GLOBAL - A blended real estate portfolio that combines REITs and private equity real estate with core holdings outperformed portfolios that contained either REITs or private equity real estate funds alone, according to a study by the National Association of Real Estate Investment Trusts (NAREIT).

NAREIT used data from NCREIF, including the NPI, ODCE and Townsend Fund indices, as well as the FTSE NAREIT Equity REITs index to compare the performance of REITS with direct property, core equity funds and value-added and opportunistic private equity real estate funds over a full market cycle (from peak to peak, 17 years from the beginning of the 1990s to 2008-09) and for the bull market only (15 years).

The study found that REITs offered the highest returns over that period, for the lowest fees and expenses.

Despite REITs' superior performance, NAREIT said it was focusing its attention on the strength of a blended real estate portfolio, including REITs as well as private equity and direct holdings.

Mike Grupe, senior vice-president of research and investor outreach at NAREIT, said: "You don't go with all equities just because it has the highest return - same with REITs."

NAREIT also analysed fund returns over 67 overlapping five-year holding periods since 1988 and created sample portfolios with varying percentage allocations of REITS and various profiles of private equity real estate funds.

Its research found that a blended portfolio of 50% core, 30% REITs and 20% opportunistic investment provided the best returns.
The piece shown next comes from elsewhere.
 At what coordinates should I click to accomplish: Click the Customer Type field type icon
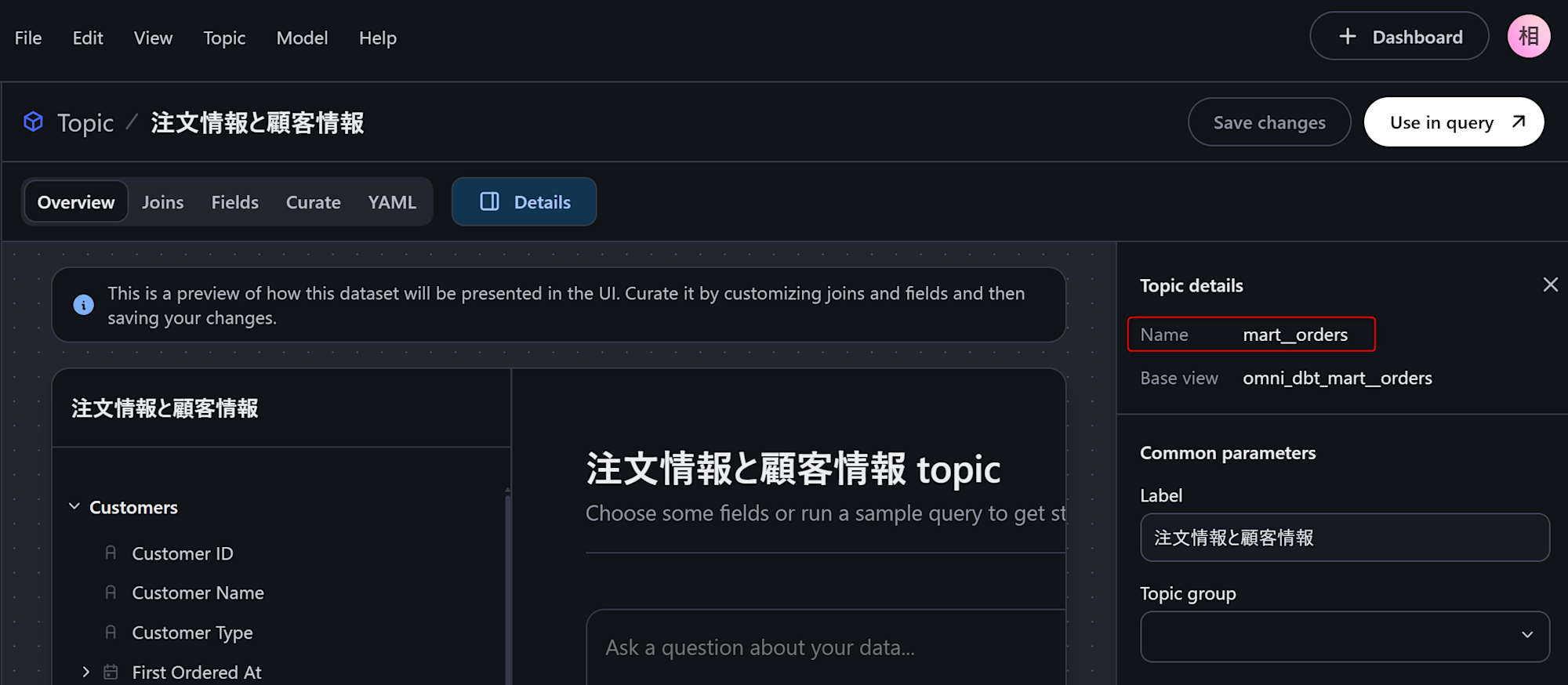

In addition, such a portfolio never experienced negative net returns.

A blended real estate portfolio also has the advantage of the fact that asset valuations change at different times in public and private markets.

Grupe said: "Public holdings respond to the market immediately, whereas on the direct side, the process of revaluation is much slower," said Grupe.

As a result, equity REITs have a low correlation to the NCREIF Property index.

"REITs may have had the highest return, but their correlations and volatility are different," Grupe said. "They are a good way to complement direct investment."

NAREIT is looking at ways pension funds can incorporate REITs into their real estate portfolios.

Currently, in aggregate, pension funds have a total allocation to REITs of only around 5%.